23 mayo 2009

LOS LISTILLOS... Y LAS LISTILLAS


Supongo que todos nosotros nos encontramos en nuestra práctica profesional al típico y típica educador/a que va de listo/a. Si viéramos un documental sobre animales, podríamos decir que se trata de un ejemplar que vive inmerso en una comunidad de iguales, que acecha en cualquier momento, en cualquier circunstancia para obtener lo que quiere: ascender. No siempre se trata de ascensos laborales propiamente dichos sino de imagen, prestigio, opinión sobre ellos... Hay algunos (y muuuuchas algunas) que tienen gracia, salero, desparpajo (que diría Pajares) a la hora de engatusar a los otros pero en cambio hay algunos que deberían apuntarse a un curso CCC titulado "Cómo aparecer como el más listo y no morir en el intento".


Personalmente tengo el dudoso honor de conocer a uno de estos ejemplares. En pocos meses ha pasado de ocupar plaza (siempre como interina) en un centro penitenciario pequeño a codearse con la cream de la cream de los jefes de medio pelo. Su discurso es grandilocuente, pseudo-profesional y egocéntrico; cierto es que no pasa desapercibida a expertos observadores pero hasta que su incapacidad manifiesta para el trabajo profesional no se ponga en evidencia, saca de quicio a quienes debemos coincidir con ella.


Otro de los elementos que delata a estos ejemplares es la errática capacidad para opinar de cualquier cosa que se le plantee. Da igual si hablamos de nuevas tecnologías aplicadas a la gestión del conocimiento, de educación afectiva, de programas de violencia doméstica, de la necesidad de trabajar la educación intercultural en los centros o de la importancia de abordar la inteligencia emocional como profesionales de lo social. Estoy convencida que, de darse el caso, opinaría sobre la crisis económica, la extinción del lince ibérico, el proceso de refinación del petróleo y hasta de la exacta ubicación del temido Bin Laden. Todo con el objetivo de quedar como la educadora mejor formada e informada que existe sobre la capa de la tierra.

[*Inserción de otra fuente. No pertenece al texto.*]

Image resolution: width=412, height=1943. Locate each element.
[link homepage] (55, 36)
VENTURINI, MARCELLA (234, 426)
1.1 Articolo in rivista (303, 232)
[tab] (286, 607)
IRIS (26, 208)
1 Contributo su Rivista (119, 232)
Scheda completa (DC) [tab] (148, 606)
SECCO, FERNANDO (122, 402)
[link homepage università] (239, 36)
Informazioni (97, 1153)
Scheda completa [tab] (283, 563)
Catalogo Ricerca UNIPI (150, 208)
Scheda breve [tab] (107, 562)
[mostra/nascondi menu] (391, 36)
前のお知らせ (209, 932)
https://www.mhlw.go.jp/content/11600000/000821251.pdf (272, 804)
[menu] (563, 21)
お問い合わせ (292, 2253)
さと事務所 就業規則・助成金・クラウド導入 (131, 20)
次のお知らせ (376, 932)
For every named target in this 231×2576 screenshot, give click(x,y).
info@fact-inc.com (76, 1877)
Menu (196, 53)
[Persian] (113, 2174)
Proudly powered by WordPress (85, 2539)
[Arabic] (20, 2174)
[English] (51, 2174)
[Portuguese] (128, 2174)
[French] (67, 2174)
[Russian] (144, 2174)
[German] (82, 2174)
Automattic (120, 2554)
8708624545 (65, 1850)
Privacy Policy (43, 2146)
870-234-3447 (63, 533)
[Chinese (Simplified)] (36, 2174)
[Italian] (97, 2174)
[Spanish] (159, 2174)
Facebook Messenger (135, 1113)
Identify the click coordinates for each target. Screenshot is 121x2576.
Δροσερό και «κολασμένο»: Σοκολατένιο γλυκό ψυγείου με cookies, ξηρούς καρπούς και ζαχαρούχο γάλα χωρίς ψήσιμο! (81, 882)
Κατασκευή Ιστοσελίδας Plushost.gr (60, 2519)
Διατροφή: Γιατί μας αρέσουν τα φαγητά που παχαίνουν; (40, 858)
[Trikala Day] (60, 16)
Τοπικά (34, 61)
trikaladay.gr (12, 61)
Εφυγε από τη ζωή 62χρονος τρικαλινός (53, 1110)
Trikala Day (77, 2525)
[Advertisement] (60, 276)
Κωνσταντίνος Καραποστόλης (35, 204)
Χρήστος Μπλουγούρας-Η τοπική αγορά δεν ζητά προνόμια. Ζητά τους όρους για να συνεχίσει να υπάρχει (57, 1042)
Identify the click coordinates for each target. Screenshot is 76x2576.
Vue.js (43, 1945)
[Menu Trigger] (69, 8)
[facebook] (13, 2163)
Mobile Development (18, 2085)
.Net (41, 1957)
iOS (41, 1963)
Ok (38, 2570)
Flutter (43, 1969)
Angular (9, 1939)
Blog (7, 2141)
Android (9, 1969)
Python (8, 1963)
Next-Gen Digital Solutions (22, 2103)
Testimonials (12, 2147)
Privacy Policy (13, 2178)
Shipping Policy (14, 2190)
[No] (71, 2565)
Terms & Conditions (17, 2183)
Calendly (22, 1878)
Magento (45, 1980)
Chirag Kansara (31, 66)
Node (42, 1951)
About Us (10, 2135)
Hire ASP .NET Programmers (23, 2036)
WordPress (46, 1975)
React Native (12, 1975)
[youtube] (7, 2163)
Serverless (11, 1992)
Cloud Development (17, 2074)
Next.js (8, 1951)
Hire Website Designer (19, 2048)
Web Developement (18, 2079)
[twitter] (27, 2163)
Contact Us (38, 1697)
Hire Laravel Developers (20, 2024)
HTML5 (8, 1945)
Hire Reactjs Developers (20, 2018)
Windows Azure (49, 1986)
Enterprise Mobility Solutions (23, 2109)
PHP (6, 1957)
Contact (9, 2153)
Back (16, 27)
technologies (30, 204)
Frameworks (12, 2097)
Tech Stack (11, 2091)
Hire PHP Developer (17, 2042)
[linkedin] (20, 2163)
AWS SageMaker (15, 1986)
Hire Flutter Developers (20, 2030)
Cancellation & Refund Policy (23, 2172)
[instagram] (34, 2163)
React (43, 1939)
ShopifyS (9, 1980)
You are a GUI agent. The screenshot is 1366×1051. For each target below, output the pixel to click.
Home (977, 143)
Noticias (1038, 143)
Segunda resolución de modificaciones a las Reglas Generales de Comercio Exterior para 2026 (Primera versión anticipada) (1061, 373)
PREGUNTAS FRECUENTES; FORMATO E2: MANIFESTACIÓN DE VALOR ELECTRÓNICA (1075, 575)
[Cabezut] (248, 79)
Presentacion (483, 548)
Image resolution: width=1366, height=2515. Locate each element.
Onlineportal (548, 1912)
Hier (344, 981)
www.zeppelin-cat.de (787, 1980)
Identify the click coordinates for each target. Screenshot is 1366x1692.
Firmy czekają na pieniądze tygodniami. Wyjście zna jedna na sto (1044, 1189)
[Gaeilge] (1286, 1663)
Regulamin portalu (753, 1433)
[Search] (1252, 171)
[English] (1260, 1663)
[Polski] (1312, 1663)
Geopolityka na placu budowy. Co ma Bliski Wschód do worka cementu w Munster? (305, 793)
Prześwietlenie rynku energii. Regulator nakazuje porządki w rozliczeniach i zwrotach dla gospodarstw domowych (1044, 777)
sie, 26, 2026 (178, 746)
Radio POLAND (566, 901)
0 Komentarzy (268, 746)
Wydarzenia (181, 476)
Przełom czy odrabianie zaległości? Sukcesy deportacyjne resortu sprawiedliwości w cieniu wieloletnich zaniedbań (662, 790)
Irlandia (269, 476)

Entre algunos amigos y amigas compañeros de vicisitudes nos hemos planteado algunas medidas un tanto drásticas. Todas ellas, cabe decir, pasan por el paso a una mejor vida (si es que eso es posible en su caso) pero voces críticas (¡vaya con la ética!) opinan que no es educativo hacer tragar un par de ordenadores Pentium II con el equipo completo para asegurarnos que accede a las TIC 2.0. Hay algunos que con tal de chafarnos la diversión son capaces de todo.


Imagino que, como profesionales al servicio de las personas, debemos aceptar, tragar y asumir que este tipo de educadores/as existen en nuestro entorno pero... ¡qué bien viviríamos sin ellos!